Normal human pulmonary artery vascular cells (EC, Fibs, SMCs, N=5 for each cell type) were cultured under normoxia or hypoxia (1.5% O2) for 16 hours, and then cells were collected for RNA preparation. The same set of genes that were examined in vivo were studied here. Results were from at least 5 different cell populations for each cell type, in which result for a specific cell population was from three independent N or H experiments here or other similar experiments in this paper. A) Classical HIF target genes. B) Genes involved in inflammation. C) Genes involved in signaling. Statistical significance determined by t-test.

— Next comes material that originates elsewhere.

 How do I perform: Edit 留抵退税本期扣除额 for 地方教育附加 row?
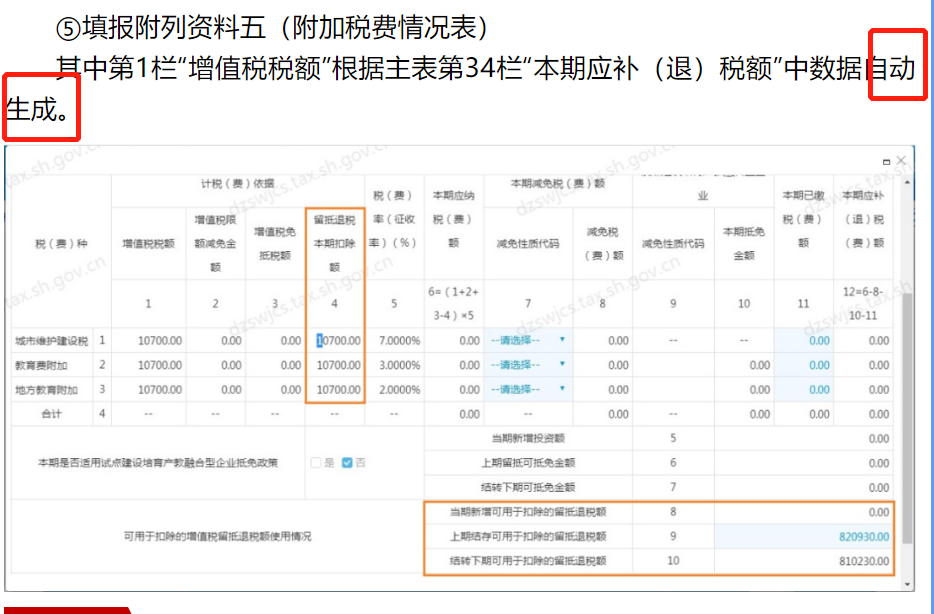[335, 389]
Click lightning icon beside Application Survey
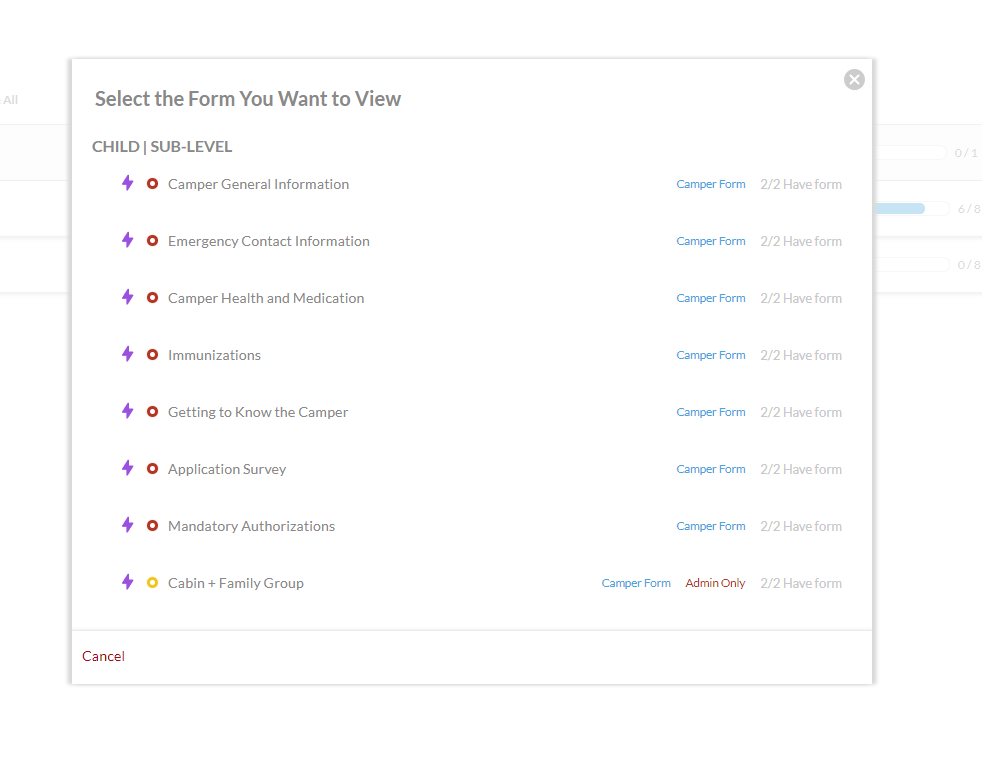 pos(127,469)
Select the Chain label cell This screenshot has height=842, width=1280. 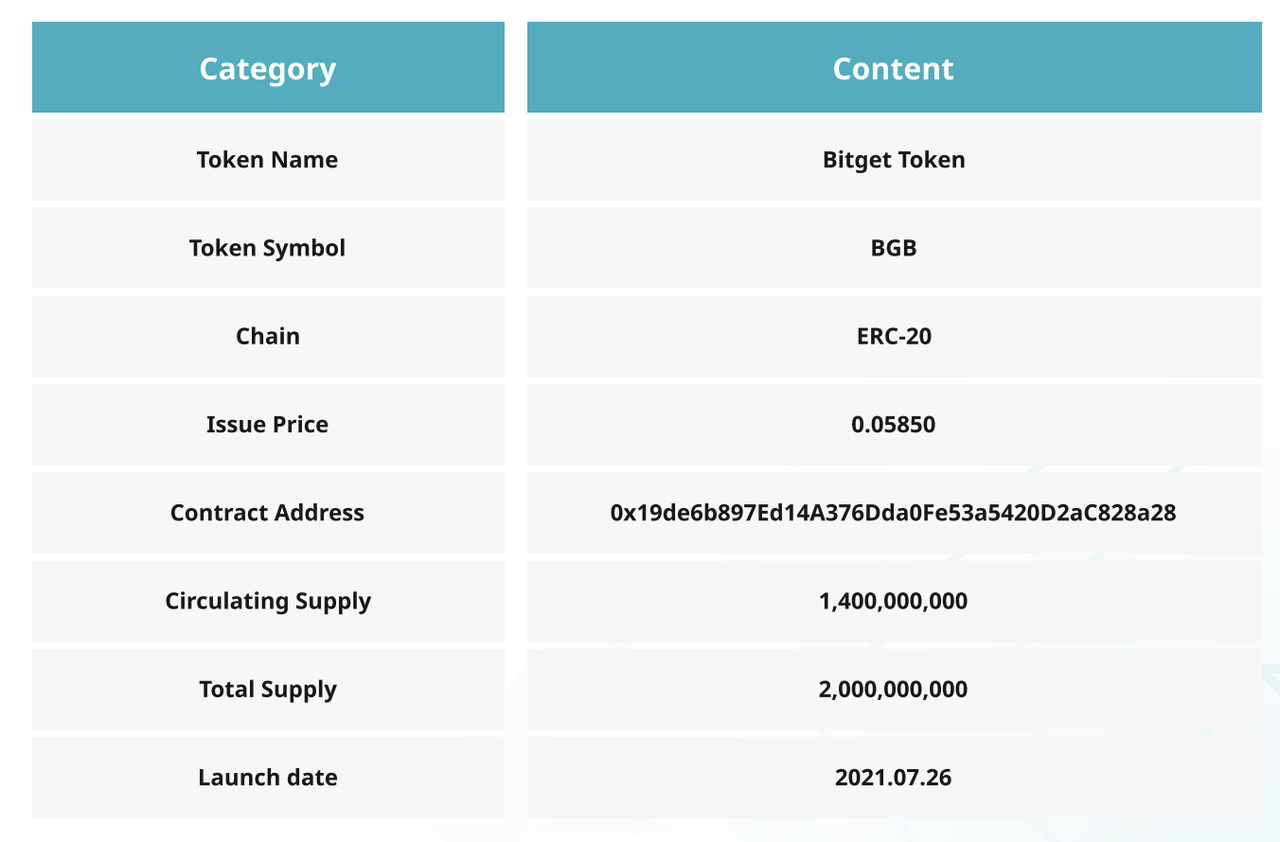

Figure 7.. HIF2 inhibitor PT2567 significantly attenuates altered production of genes involved in inflammation and signaling in normal pulmonary endothelial cells in response to acute hypoxia.

To determine if HIF2 activity is responsible for hypoxia-mediated gene expression changes in EC, normal human pulmonary artery EC cells (N=3) were cultured under normoxia or hypoxia (1.5% O2) for 16 hours, in the presence of DMSO (control) or different concentration of HIF2 inhibitor PT2567, and then cells were collected for RNA preparation and qRT-PCR. A) Select classical HIF target genes. B) Genes involved in inflammation that are significantly induced by hypoxia in EC (Fig 6B). C) Genes involved in signaling that are significantly altered by hypoxia in EC (Fig 6C). Statistical significance determined by t-test.

Figure 8.. Hif2α expression in endothelial cells is required for development of hypoxia-induced PH.

Endothelial Hif2α knockout or Hif2α WT mice were exposed to either sea level atmosphere or to simulated 18,000ft of altitude for 5 weeks. A–G are the endpoint measurements in these mice. A) Hct. B) RVSP. C) Fulton index. D) ratio of RV-weight to bodyweight; E–F) α-SM-actin positive pulmonary vessels. Statistical significance determined by 2-way ANOVA (A–D) or t-test (F).